__Enunciado 1__: Transcreva sem alterações a parte do texto sobre o combate à corrupção que se inicia pelas palavras que contêm "Luiz Flávio Gomes*" e se encerra em "do século XX.".
__Enunciado 2__: De acordo com o texto sobre o combate à corrupção, em que ano as Nações Unidas assinaram a Convenção contra a Corrupção?

__Trecho do documento__:
Polícia Federal autônoma num paraíso da cleptocracia

http://politica.estadao.com.br/blogs/fausto-macedo/policia-federal-autonoma-num-paraiso-da-cleptocracia/

Luiz Flávio Gomes*
Em 1910 o estadista francês Georges Clemenceau declarava sua perplexidade pelos níveis da corrupção em Buenos Aires: “a economia da Argentina só cresce porque de noite os políticos e empresários estão dormindo e não podem roubar”. Foto de Clemenceau, nos anos 20, já aposentado (disponível em Ariel Palacios, acessado em 6/12/14). Se a economia brasileira anda crescendo pouco, isso significa que os políticos e empresários envolvidos na corrupção endêmica andam dormindo pouco, muito menos que “los hermanos” do princípio do século XX.
01. Hoje, 9/12, se celebra, no mundo inteiro, um dos dias mais relevantes para o calendário da sociedade civil cidadã (agora globalizada): trata-se do Dia Internacional de Combate à Corrupção. A data não foi escolhida por acaso, sim, porque foi nesse dia que as Nações Unidas assinaram a histórica Convenção contra a Corrupção, em 2003 (conhecida como Convenção de Mérida-México), que foi parida para estimular todos os países membros a desenvolver e, mais que isso, a implementar iniciativas que signifiquem efetivo combate à chaga da corrupção que, diga-se de passagem, não é um fenômeno exclusivamente humano (H. Schwartsman), visto que já constatada inclusive em vespas e formigas. A trapaça social (invadir o alheio para aumentar o próprio), como se vê, tem base biológica. Reforçou-se, com a citadaConvenção, a cooperação internacional, em especial na área das informações sobre movimentações financeiras que sinalizem os malfeitos cleptocratras (como os da Petrobra$ e do metrô$P, por exemplo). Se a data 9/12 tornou-se relevante no mundo todo, com maior fortuna deve sempre ser recordada nos paraísos da cleptocracia, como é o nosso caso (recorde-se: cleptocracia significa Estado governado – também – por ladrões).

__Dados exibidos__:

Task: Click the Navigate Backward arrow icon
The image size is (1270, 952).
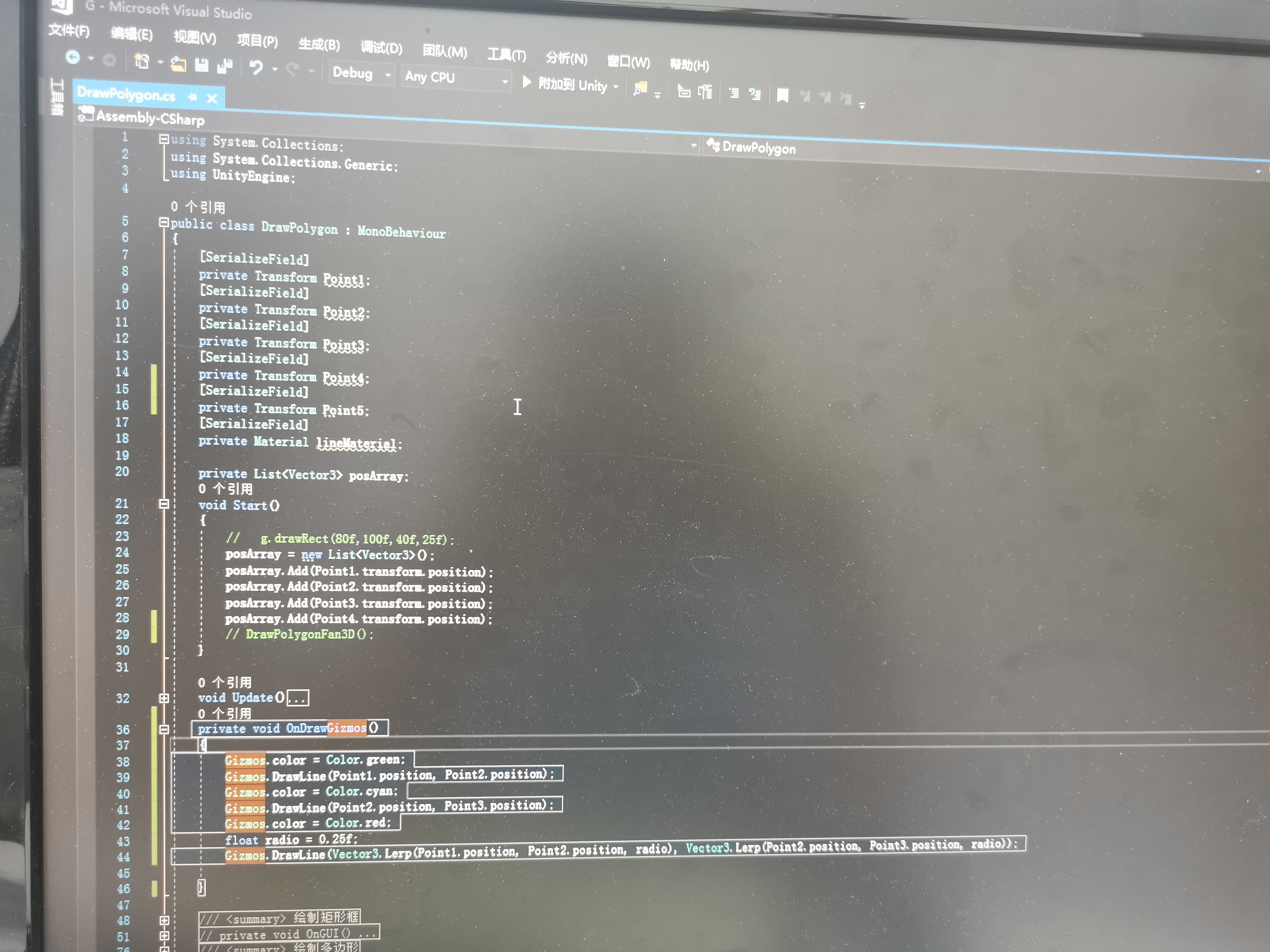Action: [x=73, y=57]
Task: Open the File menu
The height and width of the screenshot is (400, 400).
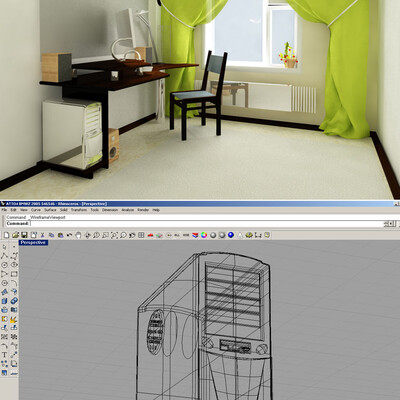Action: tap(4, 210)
--
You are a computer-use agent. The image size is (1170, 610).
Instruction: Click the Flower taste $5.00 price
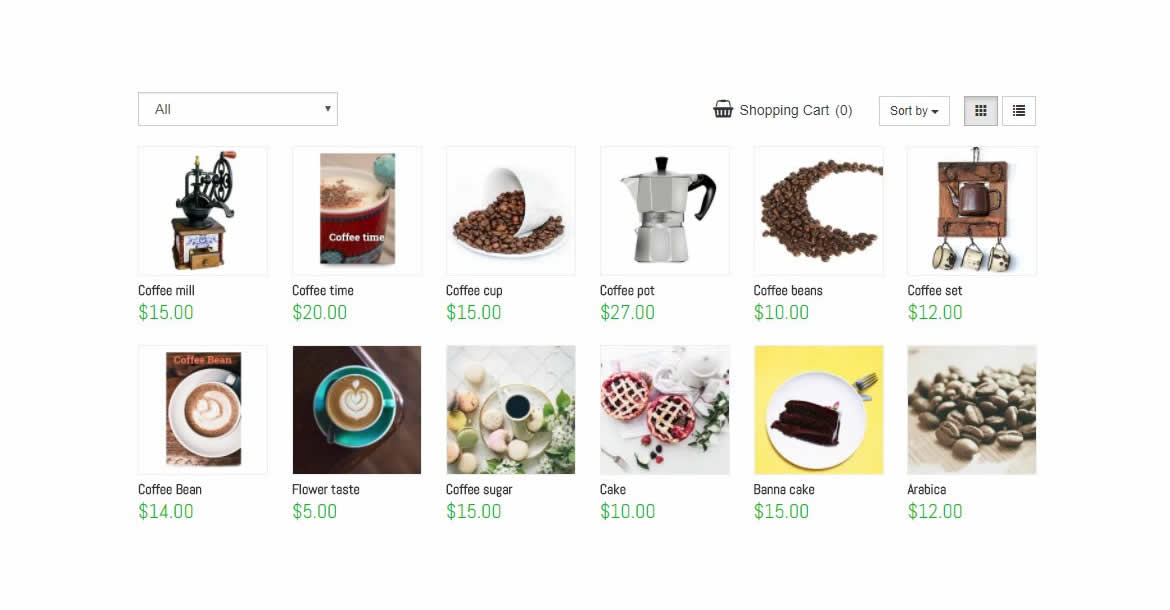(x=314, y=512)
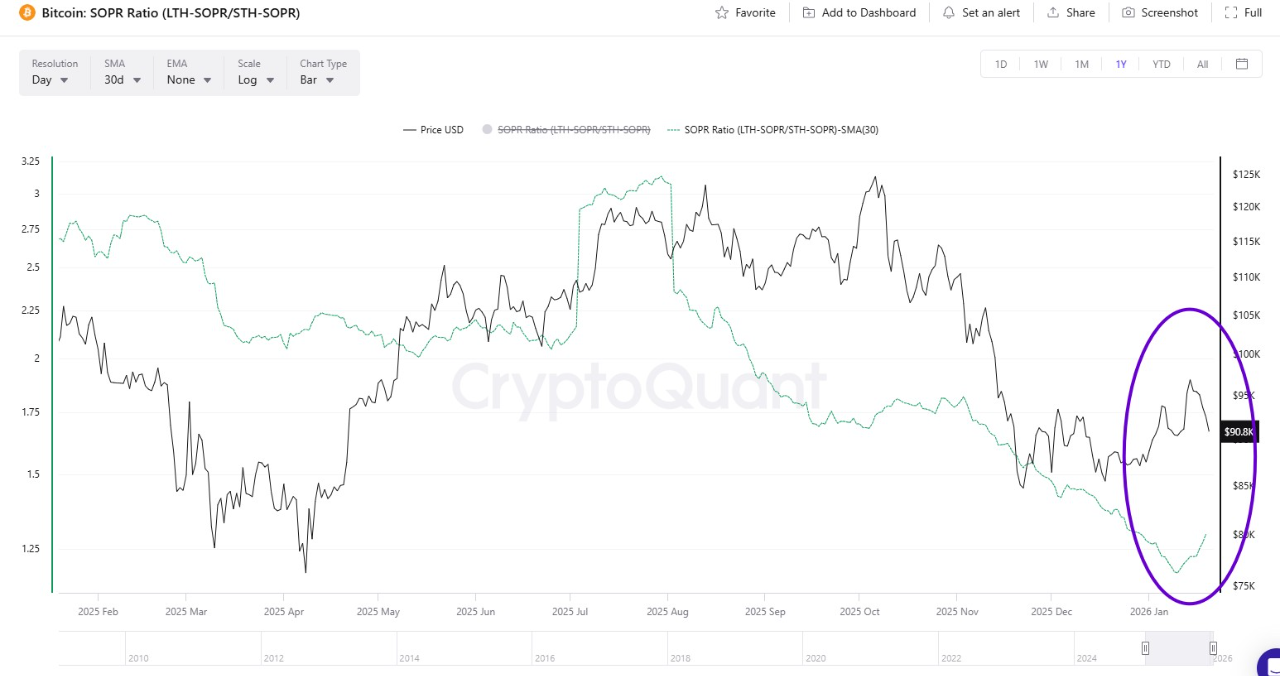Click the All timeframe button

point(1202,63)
---
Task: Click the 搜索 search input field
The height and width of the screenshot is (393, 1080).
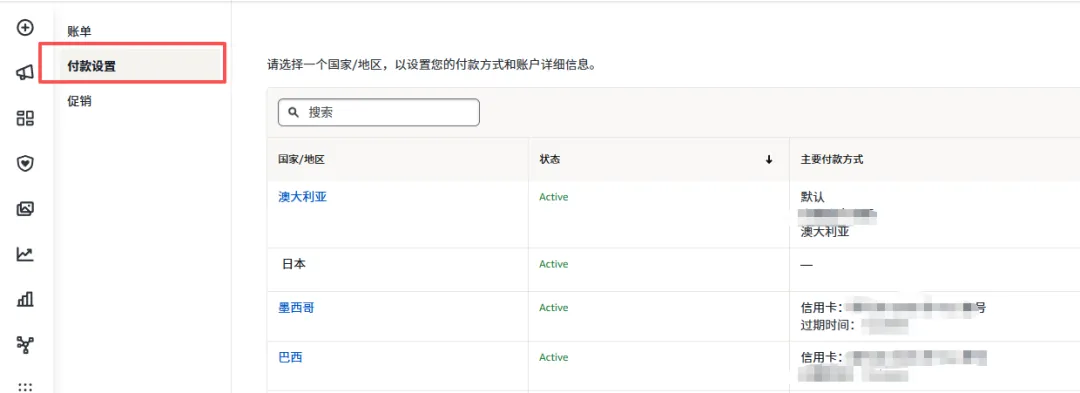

__Resposta 1__:
Luiz Flávio Gomes*
Em 1910 o estadista francês Georges Clemenceau declarava sua perplexidade pelos níveis da corrupção em Buenos Aires: “a economia da Argentina só cresce porque de noite os políticos e empresários estão dormindo e não podem roubar”. Foto de Clemenceau, nos anos 20, já aposentado (disponível em Ariel Palacios, acessado em 6/12/14). Se a economia brasileira anda crescendo pouco, isso significa que os políticos e empresários envolvidos na corrupção endêmica andam dormindo pouco, muito menos que “los hermanos” do princípio do século XX.

__Resposta 2__: Em 2003.